Since the elevators in the twin towers are the primary means of moving between floors, many people were trapped when the bomb knocked out the buildings’ power. From a rescue standpoint, elevator operations were the most extensive and time-consuming part of the rescue attempt.
The incident involved 210 elevators, all of which had to be searched. Each tower has 99 elevators, local and express; the Vista Hotel has another dozen. The towers are broken down into three main elevator zones. Zone
1 started at the concourse level, zone
2 at the sky lobby on the 44th floor, and zone three at the sky lobby on the 78th floor. Transfers to local elevators took place at these levels. Within each zone were local and express banks. The express cars were the larger of the two types, with a capacity of 55 people; the local cars could handle considerably fewer people.
Only three elevator cars —one freight and two passenger—serviced the entire height of each tower.
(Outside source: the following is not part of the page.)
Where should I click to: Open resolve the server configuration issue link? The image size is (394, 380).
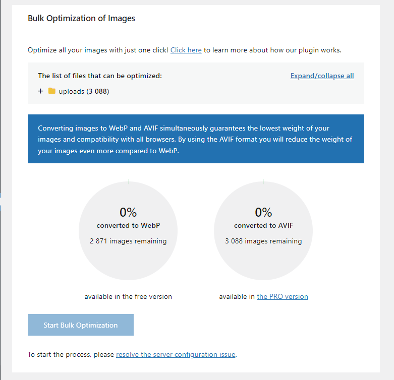tap(176, 354)
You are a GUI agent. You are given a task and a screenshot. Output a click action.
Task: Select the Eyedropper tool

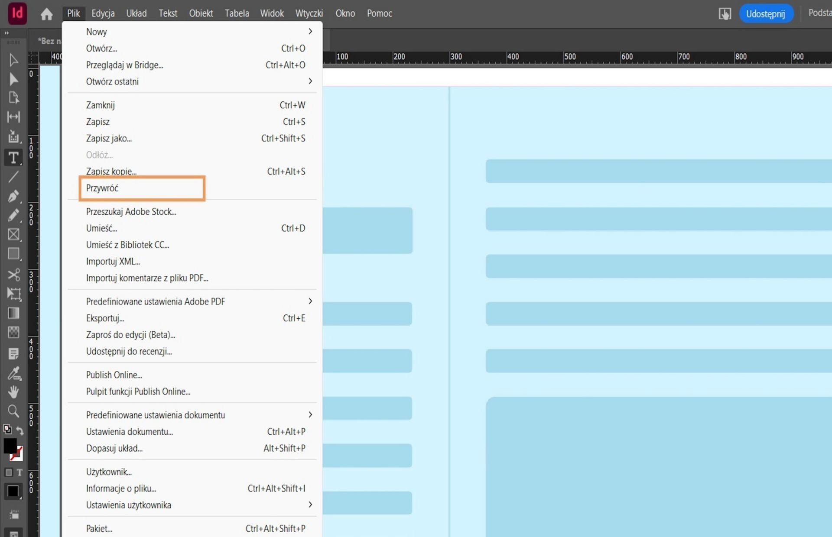[13, 373]
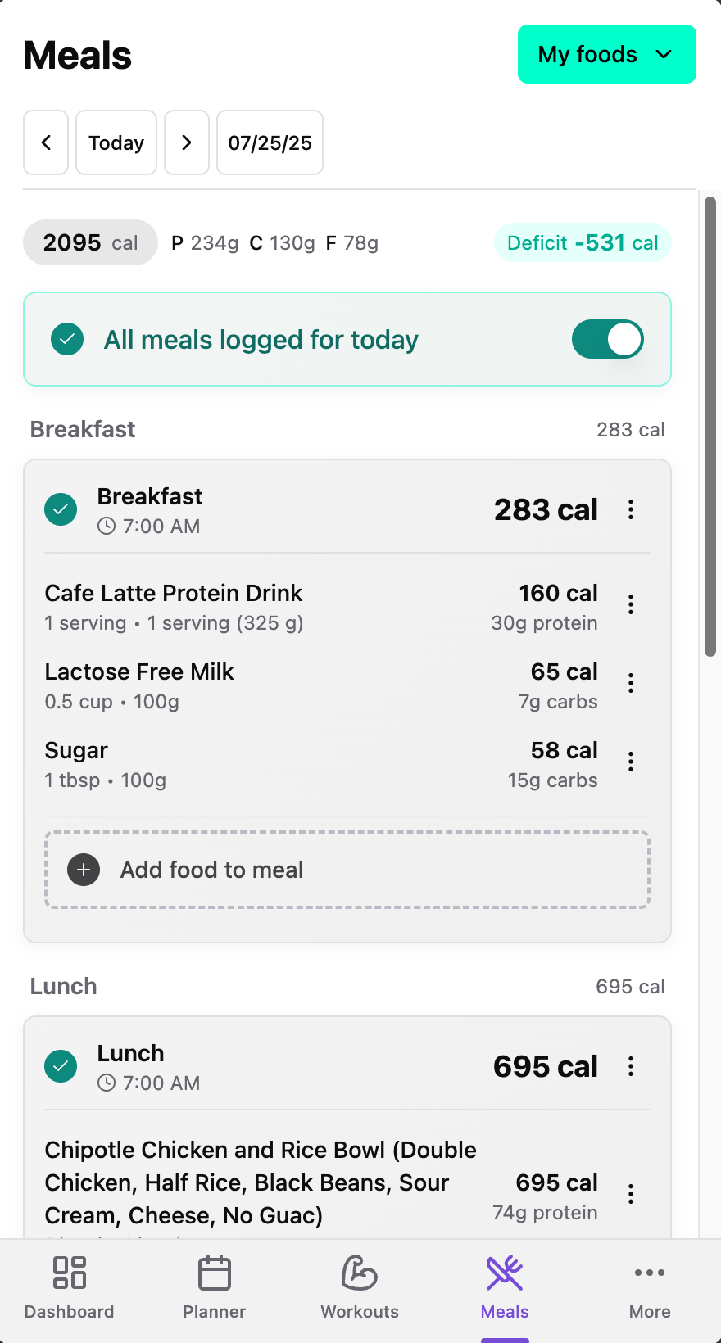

Although this was a novel idea in elevator design at the time the elevators were built, it was not at all helpful to firefighting forces. The following are some of the problems encountered:
- When power was knocked out, the elevators were stalled everywhere.
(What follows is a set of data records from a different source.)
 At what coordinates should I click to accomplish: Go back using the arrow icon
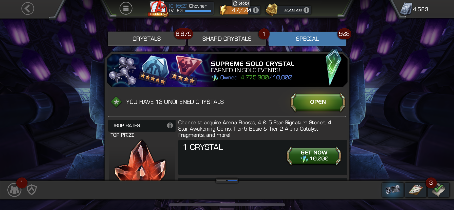(x=28, y=9)
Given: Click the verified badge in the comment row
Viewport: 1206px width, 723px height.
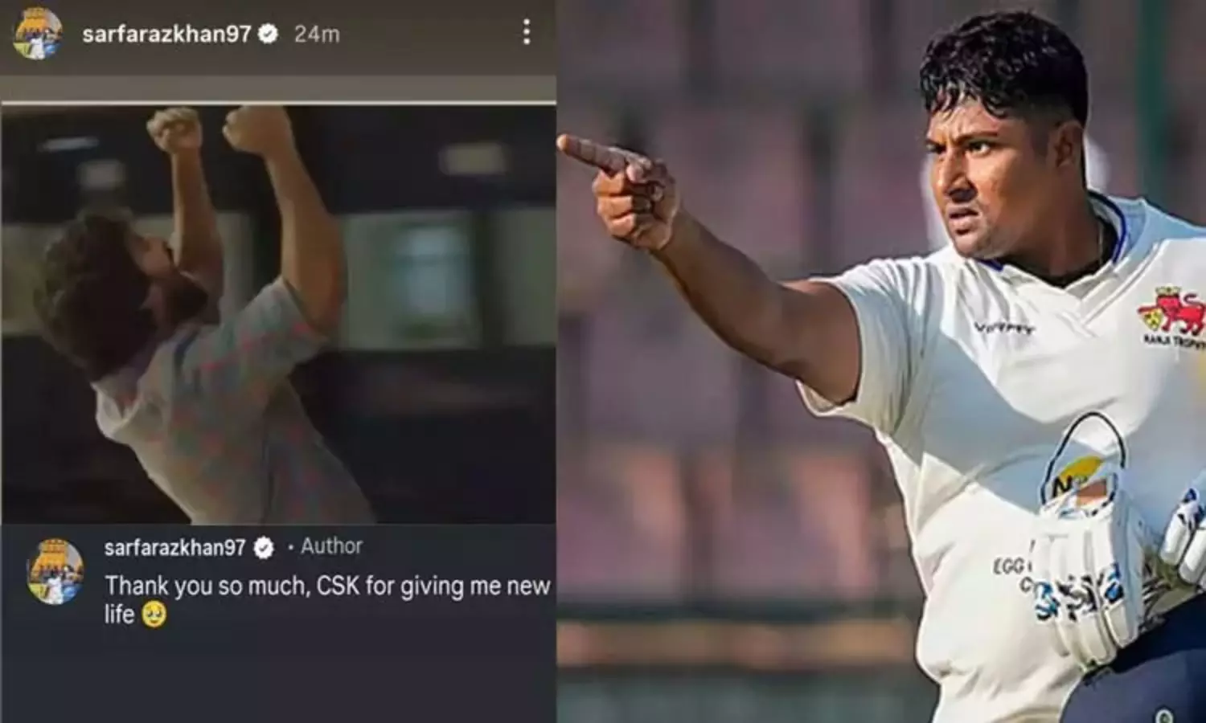Looking at the screenshot, I should click(x=263, y=549).
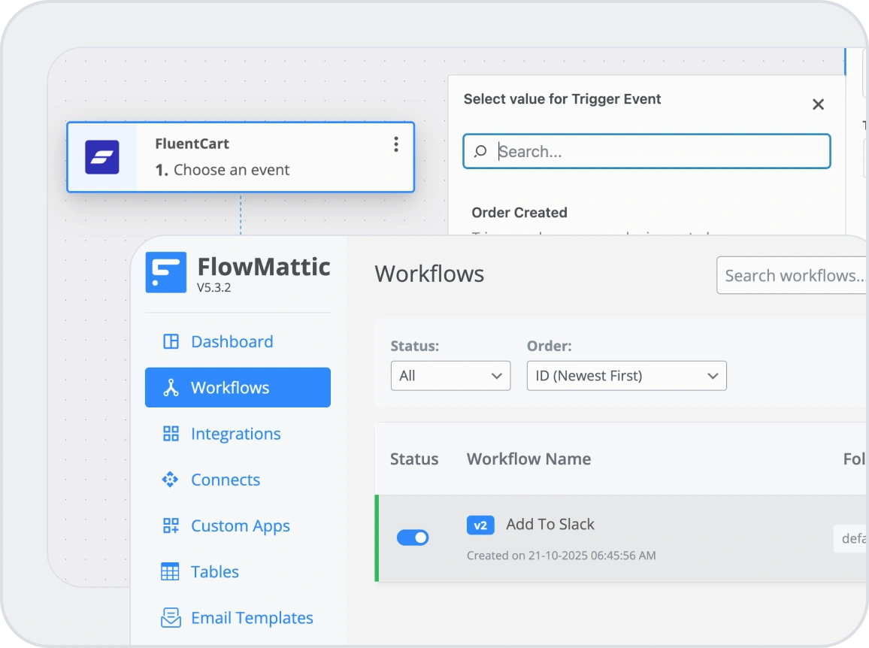Click the Choose an event step
Screen dimensions: 869x648
[232, 170]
- There were no floor indicators in the lobbies to show the floors on which the elevators were stranded. This caused major delays. It was timeconsuming just to find out where the elevators were stuck before rescue attempts could be made.
- The express elevators to the sky lobbies were located in “blind” shafts, meaning there is no access to that shaft between the entrance and exit points of that elevator. The only way to get at these cars was to breach the shaft walls.
- Since we were dealing with a core system, with all the elevator banks constructed on top of one another, the smoke from the explosion and fire
- found its way to the upper floors. The shock waves from the explosion blew down the doors in the subbasement shaft, giving the smoke full access to the elevator shaft. Numerous people trapped in these elevators suffered from smoke inhalation.
The rescue of trapped civilians started as soon as the firefighters entered the lobby. A Hurst ™ tool was used to force open several of the car doors, releasing numerous people. A local car hoistway door was forced open because voices inside were heard asking for help. Firefighters were a bit shocked, after forcing the door using two Rabbit Tools® and a halligan, to find no car—only two men standing on steel support beams in the shaft, both with bleeding hands. They had somehow entered the shaft from above and slid down the cables to the concourse level—an extremely dangerous operation, they were lucky they were not killed.
Many companies breached the shaft way walls to rescue trapped people with conventional tools. The Hurst tool, Rabbit Tool®, and conventional set of irons all were used to open the elevator doors. One company forced a door on the 47th floor and nine semiconscious victims fell out of the elevator like a set of dominoes, into the waiting arms of the rescuers. Firefighters opened another elevator on the 44th floor and found 10 unconscious victims. Happily, all these people recovered from their ordeal. As the operation progressed, elevator mechanics in the building helped fire department personnel. They were able to manually move some of the cars to a higher or lower termination point, depending on the counterweight. Their help was invaluable, and it made the operation move along quickly and more efficiently.